### Objective 1
Edit the listing, everything from the line containing "Given: Click the Growth plan heading" down to the end of the listing, by replacing "Open" with "Select" and leaving everything else unchanged. Omit the pictures from your answer.

### Text excerpt
I think, yes, I certainly do and I [want to] direct your attention, Buzz--I think it's important--to that 'directly related' now. I think there has to be a--maybe you might need to ask a 'but for' question. And 'but for' the construction would I need to spend this money. And if it's related to construction, I think it's exempted. I do not think it presents a problem. [FN2]

House Floor Debate (Point of Order--Tape 112, Side B, 5-30-87).

Mr. Johansen [Executive Vice President of Texas Association of Builders]:

[W]hen you have a multiplicity of loans and a multiplicity of houses under construction it's almost impossible to track that money through and to prove that X draw was paid on X house when you have other on-going expenses and overhead--overhead items that you need to pay.

Senator Parker:

[Builders got in trouble under the old law] because they refused to keep decent records . . . what is so difficult about [it]. It ought not to be that hard to figure out some proportion of your overhead--total overhead that goes to per day, per month, per man hour worked.

Senate Committee Hearing, Tapes 2 and 3, 5-19-87.

In light of the foregoing, we conclude, in response to your second question, that the words of section 162.031, 'actual expenses directly related to the construction or repair of the improvement,' include overhead and other expenses which, though not readily traceable to a particular job, are necessary to obtaining or completing the job, so long as the expenses are 'actual,' i.e., have in fact been incurred.

### Objective 2
Answer these questions about the excerpt on construction expenses:
(a) Which tape and side is the House Floor Debate cited from?
(b) What position does Mr. Johansen hold?
(c) Which section's words does the conclusion interpret?

### Materials provided
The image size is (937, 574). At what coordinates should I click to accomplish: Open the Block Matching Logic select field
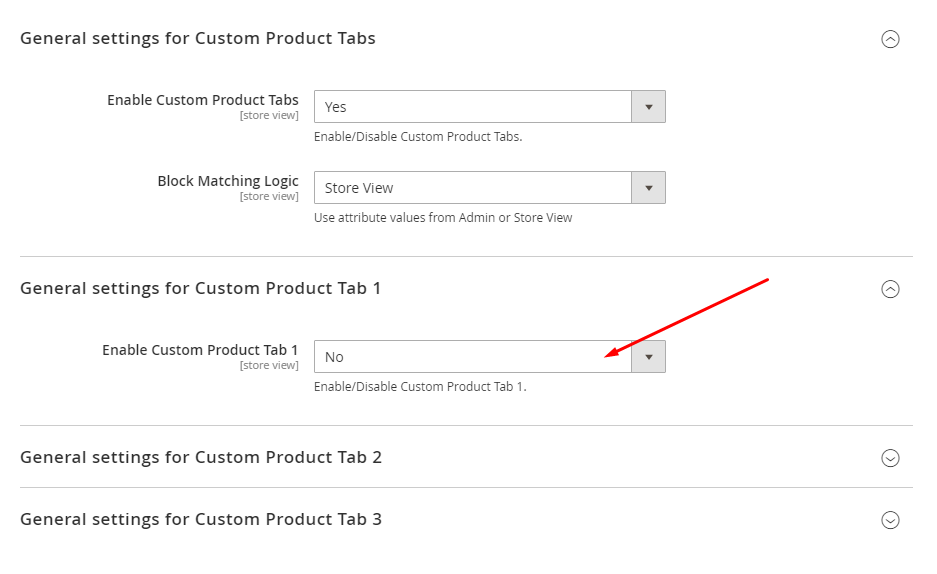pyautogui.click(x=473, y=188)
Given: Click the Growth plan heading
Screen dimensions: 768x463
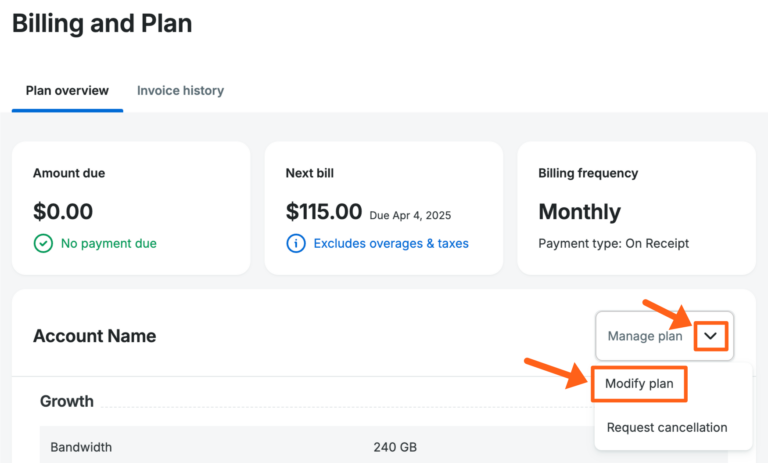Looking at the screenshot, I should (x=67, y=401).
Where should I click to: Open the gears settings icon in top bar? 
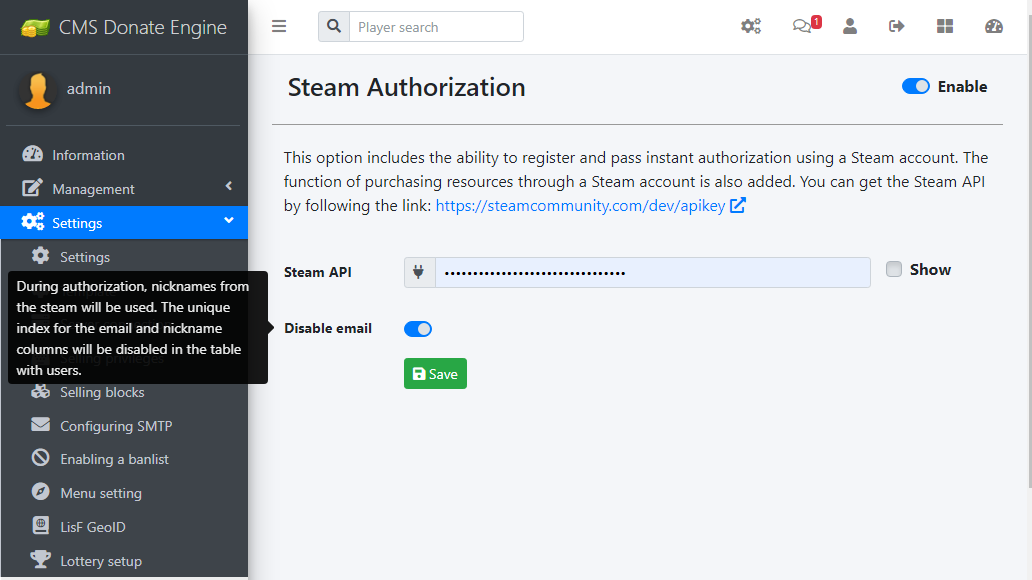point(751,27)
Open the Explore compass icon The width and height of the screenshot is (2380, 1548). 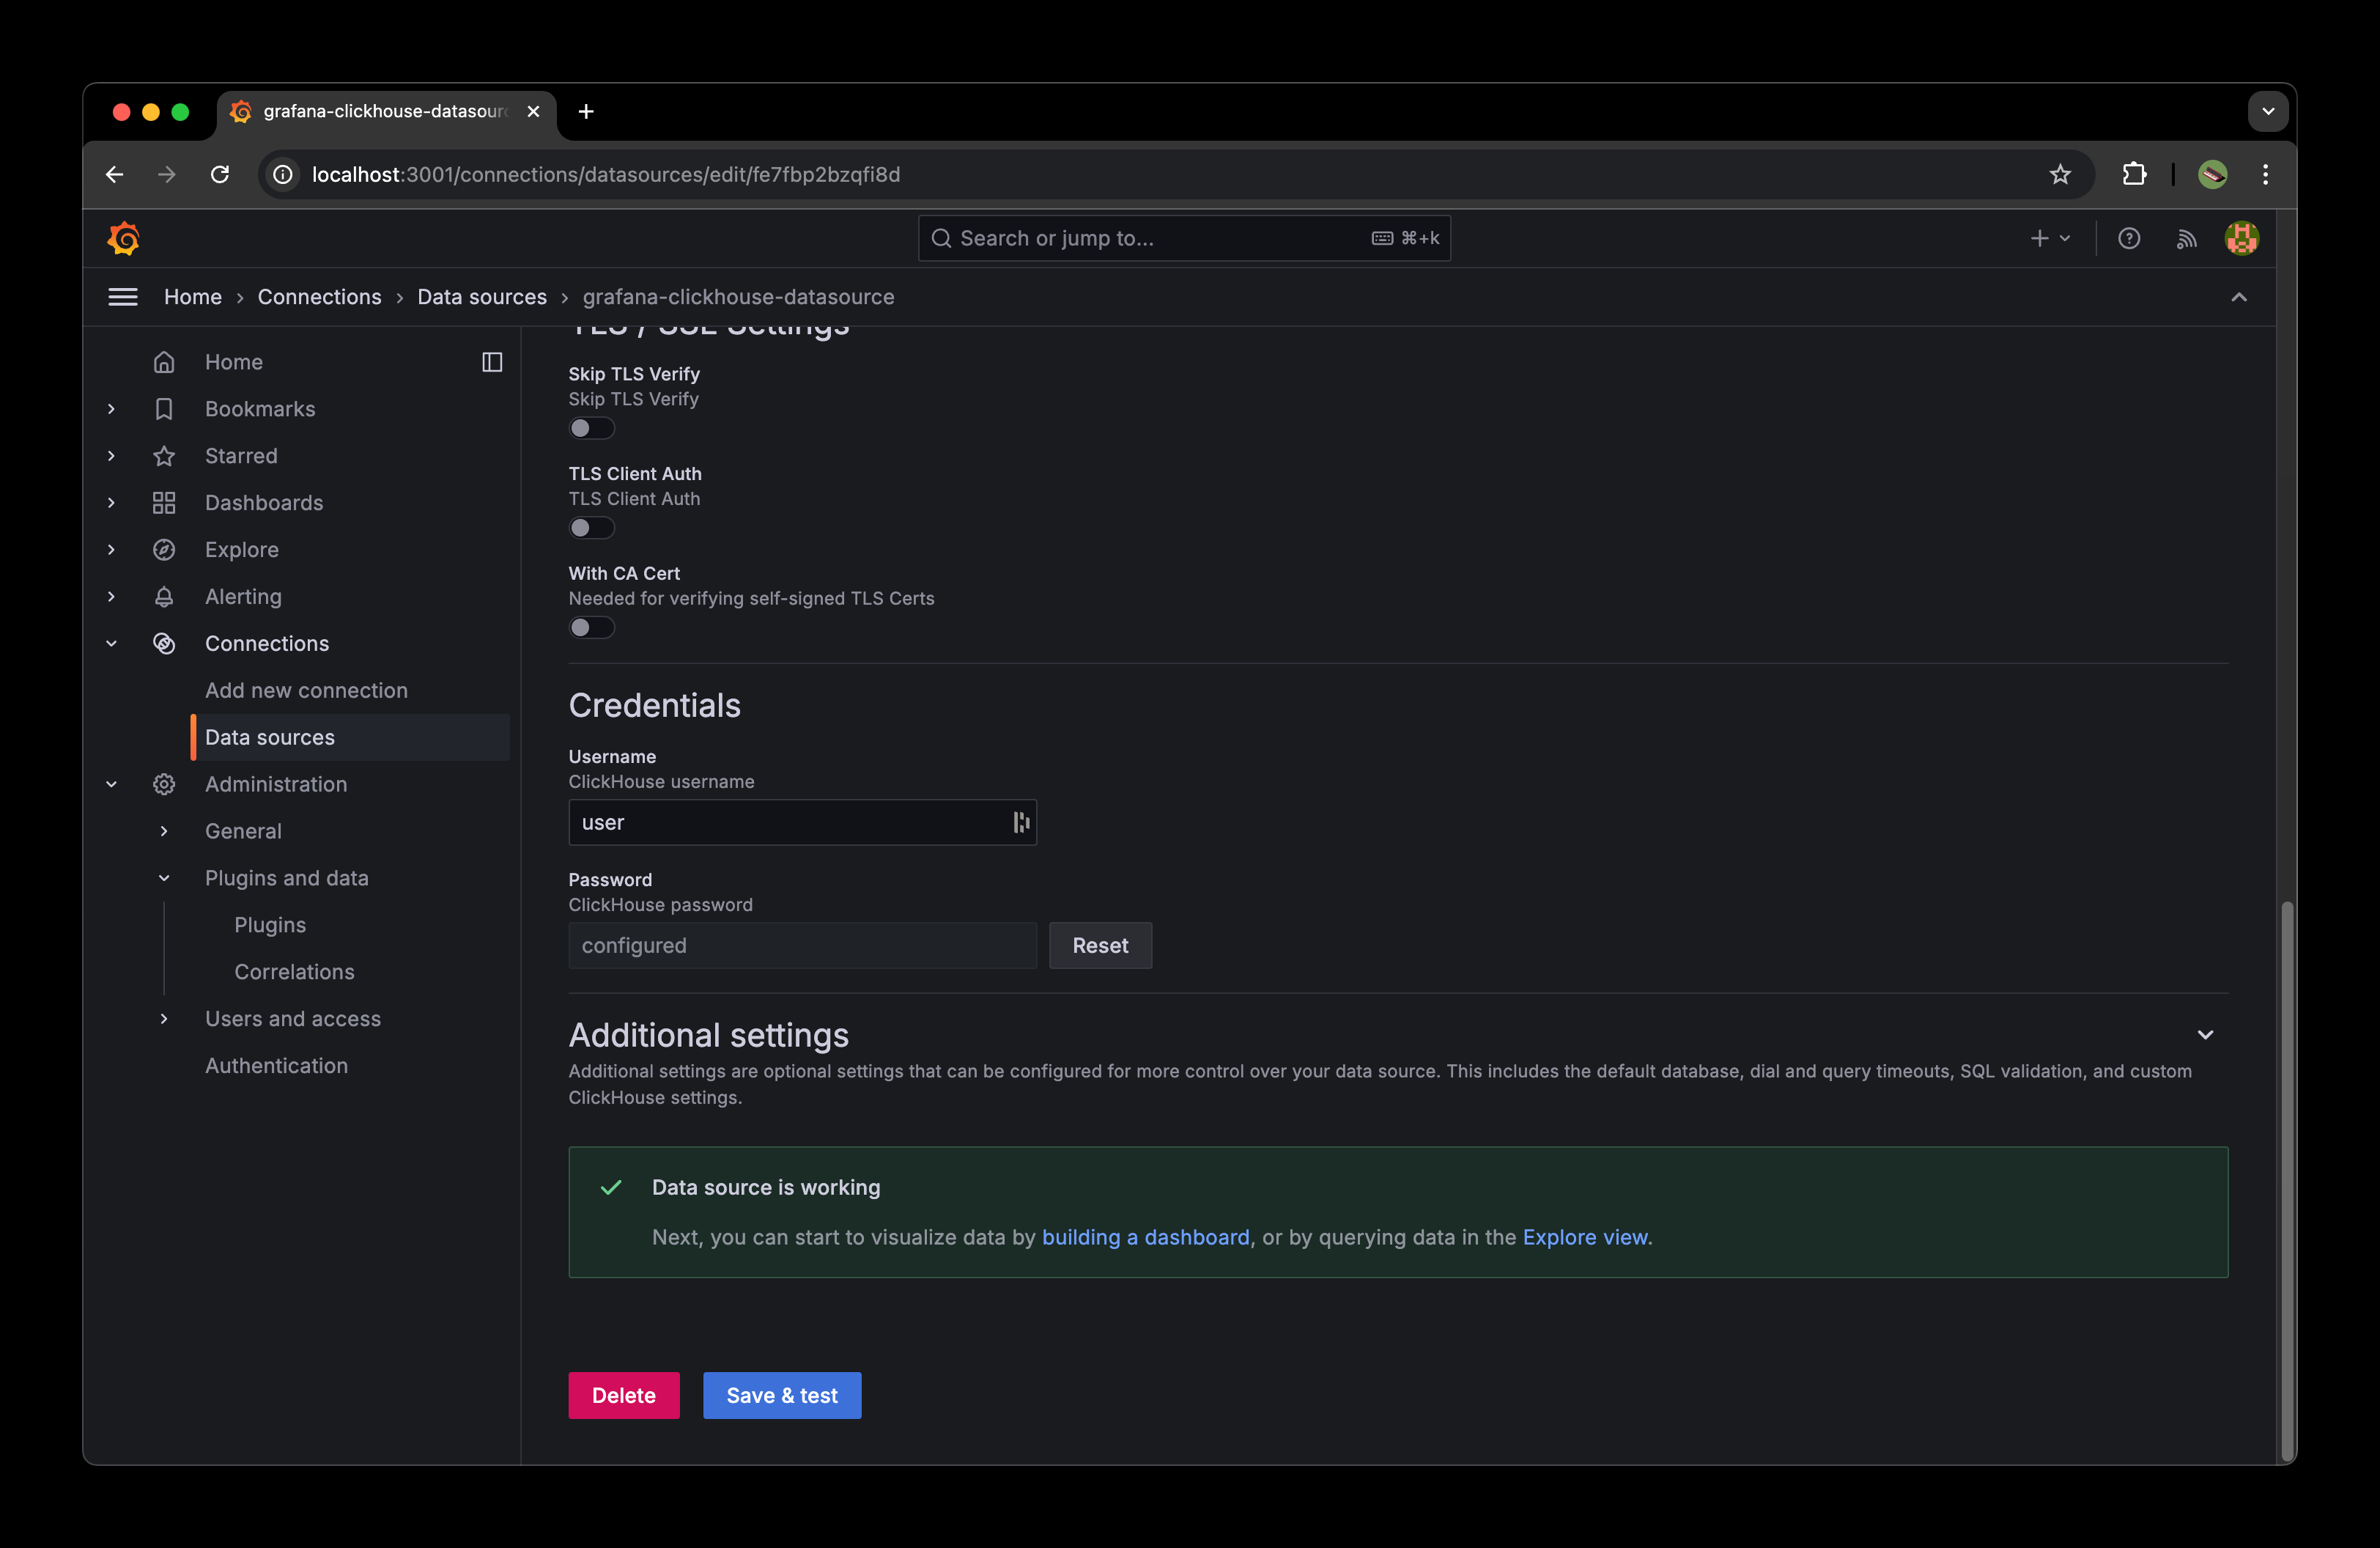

### Full solution 1
Given: Click the Growth plan heading
Screen dimensions: 768x463
Looking at the screenshot, I should (x=67, y=401).
Where should I click to: Select the gears settings icon in top bar? 
point(751,27)
Select the Explore compass icon The width and height of the screenshot is (2380, 1548). 

### Full solution 2
(a) Tape 112, Side B
(b) Executive Vice President of Texas Association of Builders
(c) Section 162.031